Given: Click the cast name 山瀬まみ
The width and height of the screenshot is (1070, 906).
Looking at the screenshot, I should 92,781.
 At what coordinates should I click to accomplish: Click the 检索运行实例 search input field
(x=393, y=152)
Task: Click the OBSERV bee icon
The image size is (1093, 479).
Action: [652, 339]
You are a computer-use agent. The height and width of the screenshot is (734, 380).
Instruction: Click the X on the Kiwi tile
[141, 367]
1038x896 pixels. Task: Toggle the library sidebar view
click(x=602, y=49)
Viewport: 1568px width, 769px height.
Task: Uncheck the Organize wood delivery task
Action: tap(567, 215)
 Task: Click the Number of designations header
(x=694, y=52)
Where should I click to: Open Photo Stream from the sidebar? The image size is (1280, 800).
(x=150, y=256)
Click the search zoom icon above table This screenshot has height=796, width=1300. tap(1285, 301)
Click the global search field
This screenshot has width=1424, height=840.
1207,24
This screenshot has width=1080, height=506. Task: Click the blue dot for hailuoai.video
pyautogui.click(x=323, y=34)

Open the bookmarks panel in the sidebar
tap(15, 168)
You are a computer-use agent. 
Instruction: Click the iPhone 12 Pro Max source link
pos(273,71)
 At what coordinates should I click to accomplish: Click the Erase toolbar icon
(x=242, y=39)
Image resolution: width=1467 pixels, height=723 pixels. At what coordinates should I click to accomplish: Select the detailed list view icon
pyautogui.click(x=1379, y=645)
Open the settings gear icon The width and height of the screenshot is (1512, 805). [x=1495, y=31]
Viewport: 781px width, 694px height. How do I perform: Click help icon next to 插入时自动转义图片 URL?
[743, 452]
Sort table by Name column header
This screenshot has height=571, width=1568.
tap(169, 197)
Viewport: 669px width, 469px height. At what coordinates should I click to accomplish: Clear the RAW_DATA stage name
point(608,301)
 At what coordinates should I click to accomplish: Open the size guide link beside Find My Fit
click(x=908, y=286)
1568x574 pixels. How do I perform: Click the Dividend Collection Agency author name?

□ □ □

— Your goal —
Return the entries above in full and exactly as written.

— Result —
Given: Click the cast name 山瀬まみ
The width and height of the screenshot is (1070, 906).
Looking at the screenshot, I should 92,781.
 At what coordinates should I click to accomplish: Click the 检索运行实例 search input field
(x=393, y=152)
Task: Click the OBSERV bee icon
The image size is (1093, 479).
Action: [652, 339]
You are a computer-use agent. The height and width of the screenshot is (734, 380).
Instruction: Click the X on the Kiwi tile
[141, 367]
1038x896 pixels. Task: Toggle the library sidebar view
click(x=602, y=49)
Viewport: 1568px width, 769px height.
Task: Uncheck the Organize wood delivery task
Action: tap(567, 215)
 Task: Click the Number of designations header
(x=694, y=52)
Where should I click to: Open Photo Stream from the sidebar? The image size is (1280, 800).
(x=150, y=256)
Click the search zoom icon above table This screenshot has height=796, width=1300. tap(1285, 301)
Click the global search field
This screenshot has width=1424, height=840.
1207,24
This screenshot has width=1080, height=506. Task: Click the blue dot for hailuoai.video
pyautogui.click(x=323, y=34)

Open the bookmarks panel in the sidebar
tap(15, 168)
You are a computer-use agent. 
Instruction: Click the iPhone 12 Pro Max source link
pos(273,71)
 At what coordinates should I click to accomplish: Click the Erase toolbar icon
(x=242, y=39)
Image resolution: width=1467 pixels, height=723 pixels. At what coordinates should I click to accomplish: Select the detailed list view icon
pyautogui.click(x=1379, y=645)
Open the settings gear icon The width and height of the screenshot is (1512, 805). [x=1495, y=31]
Viewport: 781px width, 694px height. How do I perform: Click help icon next to 插入时自动转义图片 URL?
[743, 452]
Sort table by Name column header
This screenshot has height=571, width=1568.
tap(169, 197)
Viewport: 669px width, 469px height. At what coordinates should I click to accomplish: Clear the RAW_DATA stage name
point(608,301)
 At what coordinates should I click to accomplish: Open the size guide link beside Find My Fit
click(x=908, y=286)
1568x574 pixels. How do I perform: Click the Dividend Collection Agency author name?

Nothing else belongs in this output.